*Extract to read*
______________________________
In the beginning , SiNx mesa etching mask and ICP dry etching machine were used to define the mesa region . As shown in Fig 5.2 , we check the electrically properties by probe station after mesa was finished. Then, 200nm SiNx layer was deposited by PECVD and patterned to form current confinement layer with effective current aperture varying from 15um to 40um. The four different structure ITO , which was mentioned earlier , were deposited individually by E-gun or sputter , and annealed at RTA system under nitrogen ambient. The ITO transparent conduct layer on a 40um current aperture after etching is shown in Fig 5.3. The Ti/Al/Ni/Au and Ni/Au

contacts was deposited to serve as n-type and p-type electrode, respectively. The final step is deposition of 10pairs SiO2/Ta2O5 dielectric DBR as upper mirror. The schematic diagram of completed electrical pumped VCSEL is shown in Fig 5.4 , and Fig5.5 is the OM image of VCSEL device with 5um metal aperture when current injects.

Fig 5.1 The schematic diagram of overall VCSELs process flowchart

Fig 5.2 The defined mesa of first step was measured by probe station

Fig 5.3 The ITO transparent conduct layer deposited on current aperture

Fig 5.4 The schematic diagram of completed electrical pumped VCSEL

Fig 5.5 The OM image of completed VCSEL device when current injects

5.2 The electroluminescence (EL) measurement system

The electroluminescence (EL) characteristics of fabricated VCSELs were measured by the probe station system and evaluated by injecting different current density. The device is driven by Keithley 238 CW current source, and its light output power could be measured by optical power meter through a integrated sphere. Current-light output power (L-I) and current-voltage (I-V) measurements were performed by using the probe station, Keithley 238 CW Current Source, UV power detector, Newport 1835-C optical power meter. Figure 5.6 shows the electrical and optical measurement system.

The emission signal could be received by CCD and observed on the CRT screen. The direct emission from device is collected by 40X microscope and transmitted to Jobin-Yvon Triax 320 spectrometer by optical fiber with 25μm in diameter. All the data could be directly fee-backed to the computer from these facilities, including optical meter spectrometer and Keithley 238 current source by the GPIB connector.

Fig 5.6 The EL measurement system of electrically driven VCSELs

5.3 The characteristics of GaN-based VCSEL at Room temperature

In this thesis , we applied four different ITO thin film on our VCSEL devices , so we would introduce the optical and electrical characteristics of them , respectively.
______________________________
*Provided data*
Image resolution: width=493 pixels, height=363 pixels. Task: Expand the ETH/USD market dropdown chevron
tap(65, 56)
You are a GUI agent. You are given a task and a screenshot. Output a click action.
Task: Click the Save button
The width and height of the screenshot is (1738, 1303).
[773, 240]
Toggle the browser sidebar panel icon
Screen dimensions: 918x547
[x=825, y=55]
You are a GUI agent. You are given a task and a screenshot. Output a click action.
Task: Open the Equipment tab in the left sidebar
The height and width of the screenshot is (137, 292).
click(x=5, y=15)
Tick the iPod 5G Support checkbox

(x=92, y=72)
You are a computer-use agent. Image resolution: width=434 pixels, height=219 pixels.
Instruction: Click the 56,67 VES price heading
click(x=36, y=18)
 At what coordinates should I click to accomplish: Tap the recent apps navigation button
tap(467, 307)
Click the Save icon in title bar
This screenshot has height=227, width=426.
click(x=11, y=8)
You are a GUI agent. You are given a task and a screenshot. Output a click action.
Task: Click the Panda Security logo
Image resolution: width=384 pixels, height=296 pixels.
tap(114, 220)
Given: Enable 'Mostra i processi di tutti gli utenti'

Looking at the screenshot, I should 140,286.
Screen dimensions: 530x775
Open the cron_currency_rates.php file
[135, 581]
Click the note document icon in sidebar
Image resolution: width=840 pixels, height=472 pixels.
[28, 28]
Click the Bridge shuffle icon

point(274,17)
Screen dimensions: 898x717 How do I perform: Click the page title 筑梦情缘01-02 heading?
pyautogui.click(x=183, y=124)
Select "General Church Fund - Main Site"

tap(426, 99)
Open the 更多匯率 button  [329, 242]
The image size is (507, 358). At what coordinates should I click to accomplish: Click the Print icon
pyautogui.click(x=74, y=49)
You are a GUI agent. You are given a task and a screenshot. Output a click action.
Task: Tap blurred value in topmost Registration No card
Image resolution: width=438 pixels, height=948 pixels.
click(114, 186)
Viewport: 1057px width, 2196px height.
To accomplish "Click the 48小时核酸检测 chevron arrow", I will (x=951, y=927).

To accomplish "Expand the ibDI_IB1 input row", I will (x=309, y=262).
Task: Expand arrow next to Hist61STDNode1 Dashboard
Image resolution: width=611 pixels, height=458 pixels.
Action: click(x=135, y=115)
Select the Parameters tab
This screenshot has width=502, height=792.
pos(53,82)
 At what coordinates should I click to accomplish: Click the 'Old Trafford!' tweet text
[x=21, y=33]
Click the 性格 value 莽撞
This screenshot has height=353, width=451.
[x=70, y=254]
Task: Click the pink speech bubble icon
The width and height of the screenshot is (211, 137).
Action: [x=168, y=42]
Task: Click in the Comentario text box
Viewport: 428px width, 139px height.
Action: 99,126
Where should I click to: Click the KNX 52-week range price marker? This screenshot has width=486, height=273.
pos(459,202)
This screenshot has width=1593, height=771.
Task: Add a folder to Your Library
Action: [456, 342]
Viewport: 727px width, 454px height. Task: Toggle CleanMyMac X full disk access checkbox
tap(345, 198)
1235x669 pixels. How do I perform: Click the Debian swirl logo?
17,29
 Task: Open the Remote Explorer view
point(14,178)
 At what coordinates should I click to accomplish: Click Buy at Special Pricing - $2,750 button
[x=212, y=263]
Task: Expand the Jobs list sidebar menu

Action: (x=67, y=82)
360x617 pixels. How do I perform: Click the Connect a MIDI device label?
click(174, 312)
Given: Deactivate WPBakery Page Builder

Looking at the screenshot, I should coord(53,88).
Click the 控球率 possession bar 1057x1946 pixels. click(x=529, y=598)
______________________________
*Things to do*
**a)** Can you turn the records, from the line that contains "At what coordinates should I click to accomplish: Click the 'Old" through the last line of the records, into a numbered list with blank lines left out?
**b)** How would you go on with the text on GaN-based VCSEL fabrication and measurement from its last sentence?
The text and the records have nothing to do with each other.

*Results for the exercise*
**a)**
1.  At what coordinates should I click to accomplish: Click the 'Old Trafford!' tweet text
2. [x=21, y=33]
3. Click the 性格 value 莽撞
4. This screenshot has height=353, width=451.
5. [x=70, y=254]
6. Task: Click the pink speech bubble icon
7. The width and height of the screenshot is (211, 137).
8. Action: [x=168, y=42]
9. Task: Click in the Comentario text box
10. Viewport: 428px width, 139px height.
11. Action: 99,126
12. Where should I click to: Click the KNX 52-week range price marker? This screenshot has width=486, height=273.
13. pos(459,202)
14. This screenshot has width=1593, height=771.
15. Task: Add a folder to Your Library
16. Action: [456, 342]
17. Viewport: 727px width, 454px height. Task: Toggle CleanMyMac X full disk access checkbox
18. tap(345, 198)
19. 1235x669 pixels. How do I perform: Click the Debian swirl logo?
20. 17,29
21.  Task: Open the Remote Explorer view
22. point(14,178)
23.  At what coordinates should I click to accomplish: Click Buy at Special Pricing - $2,750 button
24. [x=212, y=263]
25. Task: Expand the Jobs list sidebar menu
26. Action: (x=67, y=82)
27. 360x617 pixels. How do I perform: Click the Connect a MIDI device label?
28. click(174, 312)
29. Given: Deactivate WPBakery Page Builder
30. Looking at the screenshot, I should coord(53,88).
31. Click the 控球率 possession bar 1057x1946 pixels. click(x=529, y=598)

**b)**
5.3.1 VCSEL devices with 210nm ITO deposited by E-gun evaporation

The 210nm ITO layer , which has nearly one optical wavelength thickness , deposited on our VCSEL device is used as an reference compared with the devices with 30nm ITO thin film. Fig5.8(a) is the power and voltage versus current density diagram (LIV curve) . The series resistance and turn on voltage of devices are about 202Ω and 6.5V, respectively. The output power begin to roll over when current density reaches 11kA/cm² . These electrically characteristics are better than the result we reported earlier ^[34] , as shown in Fig 5.7. This improvement of electrically performance reveals the promotion of our epitaxial quality in these years. We also observed the optical intensity distribution by mean of CCD and Beam-view program . The color on Fig 5.8(b) represents the relative optical intensity emitted from the observed device , and this figure shows the percent of optical intensity within the aperture region(circle of dotted line) is 53% . It means about 50% of emission escapes

from the edge of mesa due to poor lateral optical confinement in our devices. The reduction of emission from the aperture would promote the threshold condition for lasing. Fig 5.9 is the electroluminescence spectrum of VCSEL device with 30um metal aperture and the inset is the CCD image of current aperture. The cavity mode and quality factor estimated from this spectrum are 420nm and about 700, respectively. There are several bright spots within the current aperture , which maybe attributed to the inhomogengity of nitride DBR. These bright spots represent the high quality region on the sample surface , so we suppose the spectra of narrow linewidth are received from there .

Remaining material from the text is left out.